Write out word for word the part of the passage on St. Joseph below that starts with the words "Elected on March" and finishes with "(first Eucharistic prayer).".
━━━ QUOTED PASSAGE ━━━
Elected on March 13, 2013, he chose to have his inaugural Mass of the solemn feast of St. Joseph, March 19.  St. Joseph’s symbol appears on his coat-of-arms. He added the name of St. Joseph to the second, third and fourth Eucharistic Prayer soon after his election, just as St. John XXIII had added Joseph’s name to the Roman Canon (first Eucharistic prayer).

“I would also like to tell you something very personal,” the Holy Father said in the Philippines in January 2015. “I have great love for St. Joseph, because he is a man of silence and strength. On my table I have an image of St. Joseph sleeping. Even when he is asleep, he is taking care of the Church! Yes! We know that he can do that. So when I have a problem, a difficulty, I write a little note and I put it underneath St. Joseph, so that he can dream about it! In other words, I tell him: pray for this problem!”
━━━ INFORMATION SHOWN ━━━
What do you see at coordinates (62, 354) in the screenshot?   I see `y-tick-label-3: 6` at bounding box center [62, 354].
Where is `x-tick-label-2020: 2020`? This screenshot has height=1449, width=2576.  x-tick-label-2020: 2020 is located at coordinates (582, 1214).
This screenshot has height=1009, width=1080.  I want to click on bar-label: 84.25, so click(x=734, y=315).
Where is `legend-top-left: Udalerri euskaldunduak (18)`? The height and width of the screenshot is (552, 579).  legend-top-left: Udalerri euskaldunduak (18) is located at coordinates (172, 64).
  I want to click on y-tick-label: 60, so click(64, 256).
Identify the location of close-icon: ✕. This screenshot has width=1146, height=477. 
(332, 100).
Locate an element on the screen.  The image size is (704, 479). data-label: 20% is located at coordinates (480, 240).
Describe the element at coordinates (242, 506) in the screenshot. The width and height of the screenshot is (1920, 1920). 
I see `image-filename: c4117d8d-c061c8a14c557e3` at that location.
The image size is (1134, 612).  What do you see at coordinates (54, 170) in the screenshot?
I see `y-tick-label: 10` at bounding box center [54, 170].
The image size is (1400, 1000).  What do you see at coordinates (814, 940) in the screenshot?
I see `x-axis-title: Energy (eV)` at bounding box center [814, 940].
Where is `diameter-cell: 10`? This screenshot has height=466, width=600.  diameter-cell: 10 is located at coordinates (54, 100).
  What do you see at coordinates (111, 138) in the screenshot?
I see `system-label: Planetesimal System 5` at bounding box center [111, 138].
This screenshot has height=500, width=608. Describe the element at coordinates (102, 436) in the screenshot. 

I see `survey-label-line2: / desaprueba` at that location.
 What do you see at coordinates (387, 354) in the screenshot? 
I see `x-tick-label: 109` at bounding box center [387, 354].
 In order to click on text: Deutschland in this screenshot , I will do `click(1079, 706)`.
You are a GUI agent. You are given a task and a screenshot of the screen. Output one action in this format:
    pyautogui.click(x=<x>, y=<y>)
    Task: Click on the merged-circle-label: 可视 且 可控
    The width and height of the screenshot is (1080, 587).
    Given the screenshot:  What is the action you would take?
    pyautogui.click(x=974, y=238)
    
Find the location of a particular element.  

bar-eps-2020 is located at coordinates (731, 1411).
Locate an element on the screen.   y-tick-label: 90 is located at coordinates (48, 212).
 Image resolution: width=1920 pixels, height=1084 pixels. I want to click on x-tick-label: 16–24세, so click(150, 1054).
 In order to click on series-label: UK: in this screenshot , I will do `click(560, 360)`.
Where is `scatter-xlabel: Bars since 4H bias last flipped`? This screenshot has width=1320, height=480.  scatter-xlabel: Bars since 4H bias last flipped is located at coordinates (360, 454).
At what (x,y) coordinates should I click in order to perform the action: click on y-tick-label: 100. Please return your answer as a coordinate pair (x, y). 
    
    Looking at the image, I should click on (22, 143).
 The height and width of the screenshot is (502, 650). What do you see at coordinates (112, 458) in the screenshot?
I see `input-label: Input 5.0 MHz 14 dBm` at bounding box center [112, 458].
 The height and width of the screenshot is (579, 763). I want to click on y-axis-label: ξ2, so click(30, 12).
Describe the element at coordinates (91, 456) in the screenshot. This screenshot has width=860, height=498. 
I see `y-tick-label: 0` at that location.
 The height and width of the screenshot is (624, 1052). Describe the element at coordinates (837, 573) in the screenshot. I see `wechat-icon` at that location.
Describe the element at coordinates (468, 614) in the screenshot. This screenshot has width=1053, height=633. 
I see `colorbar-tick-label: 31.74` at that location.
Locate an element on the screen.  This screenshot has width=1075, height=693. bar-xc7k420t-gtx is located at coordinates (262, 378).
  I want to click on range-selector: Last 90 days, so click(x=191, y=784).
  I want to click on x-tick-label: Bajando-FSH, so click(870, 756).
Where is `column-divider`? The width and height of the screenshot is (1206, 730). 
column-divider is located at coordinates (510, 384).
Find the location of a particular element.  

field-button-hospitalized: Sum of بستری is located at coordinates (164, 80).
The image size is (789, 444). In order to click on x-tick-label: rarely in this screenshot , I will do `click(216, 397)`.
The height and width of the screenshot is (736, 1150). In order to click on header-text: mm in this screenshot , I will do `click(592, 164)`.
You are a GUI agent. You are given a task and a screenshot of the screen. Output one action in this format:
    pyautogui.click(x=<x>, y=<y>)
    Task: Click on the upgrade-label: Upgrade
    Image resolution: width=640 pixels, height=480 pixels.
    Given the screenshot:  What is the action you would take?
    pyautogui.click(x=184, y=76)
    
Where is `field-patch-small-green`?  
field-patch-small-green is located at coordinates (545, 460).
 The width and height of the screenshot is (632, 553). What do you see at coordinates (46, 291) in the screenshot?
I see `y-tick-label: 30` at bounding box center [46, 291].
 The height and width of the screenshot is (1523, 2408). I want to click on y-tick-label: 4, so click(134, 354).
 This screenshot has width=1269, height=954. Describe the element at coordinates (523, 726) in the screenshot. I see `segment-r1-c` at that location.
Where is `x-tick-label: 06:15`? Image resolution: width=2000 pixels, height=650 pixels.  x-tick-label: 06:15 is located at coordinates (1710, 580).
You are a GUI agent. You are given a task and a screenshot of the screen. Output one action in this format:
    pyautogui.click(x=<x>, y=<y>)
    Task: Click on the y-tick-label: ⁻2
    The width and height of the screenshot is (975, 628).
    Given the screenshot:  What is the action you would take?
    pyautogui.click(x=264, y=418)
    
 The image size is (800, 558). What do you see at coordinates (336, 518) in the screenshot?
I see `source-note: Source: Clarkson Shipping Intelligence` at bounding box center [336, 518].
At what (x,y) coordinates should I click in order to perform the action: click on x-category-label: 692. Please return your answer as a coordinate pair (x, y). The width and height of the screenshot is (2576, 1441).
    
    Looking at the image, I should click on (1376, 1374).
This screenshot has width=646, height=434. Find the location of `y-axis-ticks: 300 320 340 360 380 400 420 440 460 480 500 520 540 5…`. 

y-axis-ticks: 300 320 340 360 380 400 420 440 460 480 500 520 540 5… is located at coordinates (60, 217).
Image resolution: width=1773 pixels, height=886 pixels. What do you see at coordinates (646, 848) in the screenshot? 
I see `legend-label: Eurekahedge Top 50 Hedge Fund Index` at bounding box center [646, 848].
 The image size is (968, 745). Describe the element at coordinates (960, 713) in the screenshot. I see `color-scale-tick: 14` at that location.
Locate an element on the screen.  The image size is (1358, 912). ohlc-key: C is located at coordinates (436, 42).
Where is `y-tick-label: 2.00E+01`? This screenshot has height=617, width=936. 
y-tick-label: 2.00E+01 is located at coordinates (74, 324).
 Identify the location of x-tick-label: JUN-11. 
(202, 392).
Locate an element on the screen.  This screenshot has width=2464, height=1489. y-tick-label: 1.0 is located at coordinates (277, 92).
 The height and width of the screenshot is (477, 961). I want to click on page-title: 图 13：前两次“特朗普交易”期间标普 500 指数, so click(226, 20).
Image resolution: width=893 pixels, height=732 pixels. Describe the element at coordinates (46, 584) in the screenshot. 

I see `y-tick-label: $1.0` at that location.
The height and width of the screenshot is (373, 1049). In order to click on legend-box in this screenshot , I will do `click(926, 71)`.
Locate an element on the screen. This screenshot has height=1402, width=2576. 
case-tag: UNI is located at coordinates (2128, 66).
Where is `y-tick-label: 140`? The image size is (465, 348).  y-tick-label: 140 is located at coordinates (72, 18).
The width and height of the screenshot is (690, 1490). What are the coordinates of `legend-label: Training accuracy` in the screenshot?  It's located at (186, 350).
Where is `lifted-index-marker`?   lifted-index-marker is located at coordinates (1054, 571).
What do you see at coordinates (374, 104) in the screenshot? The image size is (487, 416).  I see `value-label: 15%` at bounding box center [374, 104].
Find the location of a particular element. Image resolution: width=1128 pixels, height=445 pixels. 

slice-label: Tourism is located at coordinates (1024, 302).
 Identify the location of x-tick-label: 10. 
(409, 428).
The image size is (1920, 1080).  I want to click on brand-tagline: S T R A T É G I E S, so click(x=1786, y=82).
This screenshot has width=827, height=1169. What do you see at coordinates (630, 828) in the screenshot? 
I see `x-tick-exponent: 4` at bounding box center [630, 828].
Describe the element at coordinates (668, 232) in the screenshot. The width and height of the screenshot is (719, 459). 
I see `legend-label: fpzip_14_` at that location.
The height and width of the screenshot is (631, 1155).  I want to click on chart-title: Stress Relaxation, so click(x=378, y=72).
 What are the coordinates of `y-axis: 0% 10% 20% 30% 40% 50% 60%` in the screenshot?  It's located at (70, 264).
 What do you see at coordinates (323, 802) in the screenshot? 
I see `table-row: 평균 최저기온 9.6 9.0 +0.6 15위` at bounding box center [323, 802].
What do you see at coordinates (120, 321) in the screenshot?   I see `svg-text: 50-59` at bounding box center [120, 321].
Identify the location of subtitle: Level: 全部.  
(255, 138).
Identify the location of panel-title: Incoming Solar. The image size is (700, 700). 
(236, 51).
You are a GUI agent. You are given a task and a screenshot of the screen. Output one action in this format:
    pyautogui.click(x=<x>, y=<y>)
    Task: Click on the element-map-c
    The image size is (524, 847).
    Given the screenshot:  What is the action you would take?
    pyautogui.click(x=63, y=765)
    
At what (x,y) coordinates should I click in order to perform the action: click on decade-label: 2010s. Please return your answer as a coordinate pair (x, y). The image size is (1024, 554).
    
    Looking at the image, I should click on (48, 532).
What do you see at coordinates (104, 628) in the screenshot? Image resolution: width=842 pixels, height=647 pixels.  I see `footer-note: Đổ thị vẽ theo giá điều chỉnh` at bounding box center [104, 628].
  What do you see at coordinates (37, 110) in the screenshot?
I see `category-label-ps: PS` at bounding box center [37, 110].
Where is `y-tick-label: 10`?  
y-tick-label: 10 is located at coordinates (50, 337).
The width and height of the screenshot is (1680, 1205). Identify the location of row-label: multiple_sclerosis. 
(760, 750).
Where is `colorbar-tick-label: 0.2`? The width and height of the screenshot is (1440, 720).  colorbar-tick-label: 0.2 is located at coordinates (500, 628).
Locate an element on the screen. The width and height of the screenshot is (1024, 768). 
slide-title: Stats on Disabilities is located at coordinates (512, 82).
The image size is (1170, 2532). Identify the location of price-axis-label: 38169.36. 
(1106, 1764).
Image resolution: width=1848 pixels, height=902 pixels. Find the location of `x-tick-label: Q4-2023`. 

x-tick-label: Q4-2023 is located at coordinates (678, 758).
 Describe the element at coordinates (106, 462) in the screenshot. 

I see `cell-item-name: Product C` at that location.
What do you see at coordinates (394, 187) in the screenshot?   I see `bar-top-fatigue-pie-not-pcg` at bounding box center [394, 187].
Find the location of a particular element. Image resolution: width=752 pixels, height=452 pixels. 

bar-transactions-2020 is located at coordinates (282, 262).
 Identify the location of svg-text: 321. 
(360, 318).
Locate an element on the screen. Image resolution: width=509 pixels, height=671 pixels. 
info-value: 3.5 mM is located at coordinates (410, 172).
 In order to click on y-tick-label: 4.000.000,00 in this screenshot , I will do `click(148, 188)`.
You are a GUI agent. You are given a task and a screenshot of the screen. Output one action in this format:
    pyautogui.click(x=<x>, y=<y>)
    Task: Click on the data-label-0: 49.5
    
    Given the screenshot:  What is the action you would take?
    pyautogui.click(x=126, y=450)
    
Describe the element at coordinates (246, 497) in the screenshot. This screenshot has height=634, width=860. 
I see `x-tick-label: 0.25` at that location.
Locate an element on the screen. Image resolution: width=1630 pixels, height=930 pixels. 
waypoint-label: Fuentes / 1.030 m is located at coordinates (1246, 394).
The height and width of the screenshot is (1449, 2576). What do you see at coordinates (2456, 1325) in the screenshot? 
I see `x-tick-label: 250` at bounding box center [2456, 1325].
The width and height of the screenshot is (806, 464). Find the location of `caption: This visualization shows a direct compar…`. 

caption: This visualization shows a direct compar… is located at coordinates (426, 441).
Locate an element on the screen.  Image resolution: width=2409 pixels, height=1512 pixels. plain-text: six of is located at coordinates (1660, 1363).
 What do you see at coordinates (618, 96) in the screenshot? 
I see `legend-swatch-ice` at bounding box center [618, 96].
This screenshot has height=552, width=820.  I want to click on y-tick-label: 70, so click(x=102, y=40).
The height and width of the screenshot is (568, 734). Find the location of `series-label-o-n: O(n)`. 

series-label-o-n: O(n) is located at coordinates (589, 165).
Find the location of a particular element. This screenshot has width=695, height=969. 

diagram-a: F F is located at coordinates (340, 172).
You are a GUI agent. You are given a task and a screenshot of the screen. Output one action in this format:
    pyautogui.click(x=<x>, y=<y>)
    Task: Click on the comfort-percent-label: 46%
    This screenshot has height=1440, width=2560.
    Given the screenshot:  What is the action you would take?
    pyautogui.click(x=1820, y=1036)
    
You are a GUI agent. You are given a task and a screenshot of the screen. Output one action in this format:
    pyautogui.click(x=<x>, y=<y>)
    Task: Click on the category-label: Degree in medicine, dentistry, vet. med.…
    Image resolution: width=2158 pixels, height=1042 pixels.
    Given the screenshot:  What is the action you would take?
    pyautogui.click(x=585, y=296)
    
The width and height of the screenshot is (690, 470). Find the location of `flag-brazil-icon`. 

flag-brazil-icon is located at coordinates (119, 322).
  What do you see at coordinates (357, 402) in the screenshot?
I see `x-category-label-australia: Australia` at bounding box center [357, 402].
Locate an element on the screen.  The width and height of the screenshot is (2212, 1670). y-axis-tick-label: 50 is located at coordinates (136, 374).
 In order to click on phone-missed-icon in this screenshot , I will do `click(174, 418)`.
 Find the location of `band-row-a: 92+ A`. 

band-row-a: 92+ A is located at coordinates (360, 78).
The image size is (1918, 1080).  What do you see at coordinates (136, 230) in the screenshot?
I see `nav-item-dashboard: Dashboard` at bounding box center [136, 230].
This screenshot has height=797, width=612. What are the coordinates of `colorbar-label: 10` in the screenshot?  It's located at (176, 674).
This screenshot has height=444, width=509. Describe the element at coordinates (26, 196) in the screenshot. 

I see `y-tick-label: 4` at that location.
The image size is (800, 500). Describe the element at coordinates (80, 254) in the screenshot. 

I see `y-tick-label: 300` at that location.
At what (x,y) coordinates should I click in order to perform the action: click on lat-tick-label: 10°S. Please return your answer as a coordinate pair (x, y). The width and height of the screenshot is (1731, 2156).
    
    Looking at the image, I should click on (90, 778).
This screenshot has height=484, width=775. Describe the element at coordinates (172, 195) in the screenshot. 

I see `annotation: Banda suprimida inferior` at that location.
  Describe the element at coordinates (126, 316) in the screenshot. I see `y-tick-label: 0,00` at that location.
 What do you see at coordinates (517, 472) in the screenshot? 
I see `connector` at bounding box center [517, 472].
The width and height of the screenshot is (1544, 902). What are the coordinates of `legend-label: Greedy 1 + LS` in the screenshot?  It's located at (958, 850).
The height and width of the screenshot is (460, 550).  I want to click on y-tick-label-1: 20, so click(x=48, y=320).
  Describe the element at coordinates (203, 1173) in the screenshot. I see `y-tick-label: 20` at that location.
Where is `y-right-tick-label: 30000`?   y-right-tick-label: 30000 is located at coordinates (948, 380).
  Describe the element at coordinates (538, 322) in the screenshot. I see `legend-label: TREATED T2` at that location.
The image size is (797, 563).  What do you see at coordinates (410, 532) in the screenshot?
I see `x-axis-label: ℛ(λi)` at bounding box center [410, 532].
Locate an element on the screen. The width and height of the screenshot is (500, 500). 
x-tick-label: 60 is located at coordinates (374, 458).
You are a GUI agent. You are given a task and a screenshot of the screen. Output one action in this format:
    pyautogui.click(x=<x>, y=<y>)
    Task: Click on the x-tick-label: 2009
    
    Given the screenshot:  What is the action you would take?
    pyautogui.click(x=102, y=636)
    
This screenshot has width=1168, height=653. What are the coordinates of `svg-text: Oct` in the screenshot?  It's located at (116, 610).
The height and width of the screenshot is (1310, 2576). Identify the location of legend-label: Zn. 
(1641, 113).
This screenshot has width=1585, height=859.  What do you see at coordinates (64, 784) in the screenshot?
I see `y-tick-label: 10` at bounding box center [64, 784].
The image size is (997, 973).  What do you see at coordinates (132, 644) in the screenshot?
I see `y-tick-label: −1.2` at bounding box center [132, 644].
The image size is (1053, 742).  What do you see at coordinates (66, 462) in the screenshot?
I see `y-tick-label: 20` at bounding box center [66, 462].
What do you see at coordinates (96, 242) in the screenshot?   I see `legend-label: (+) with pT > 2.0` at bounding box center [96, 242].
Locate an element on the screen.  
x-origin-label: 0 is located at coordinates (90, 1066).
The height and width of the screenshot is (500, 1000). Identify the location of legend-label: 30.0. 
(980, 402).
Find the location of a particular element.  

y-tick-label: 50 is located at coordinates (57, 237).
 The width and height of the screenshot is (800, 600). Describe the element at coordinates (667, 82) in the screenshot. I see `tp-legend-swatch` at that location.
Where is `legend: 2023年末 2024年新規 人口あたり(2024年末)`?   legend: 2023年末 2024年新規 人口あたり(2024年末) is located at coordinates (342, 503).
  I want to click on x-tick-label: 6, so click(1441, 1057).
━━━
- [SOLVED EXERCISE]:
Elected on March 13, 2013, he chose to have his inaugural Mass of the solemn feast of St. Joseph, March 19.  St. Joseph’s symbol appears on his coat-of-arms. He added the name of St. Joseph to the second, third and fourth Eucharistic Prayer soon after his election, just as St. John XXIII had added Joseph’s name to the Roman Canon (first Eucharistic prayer).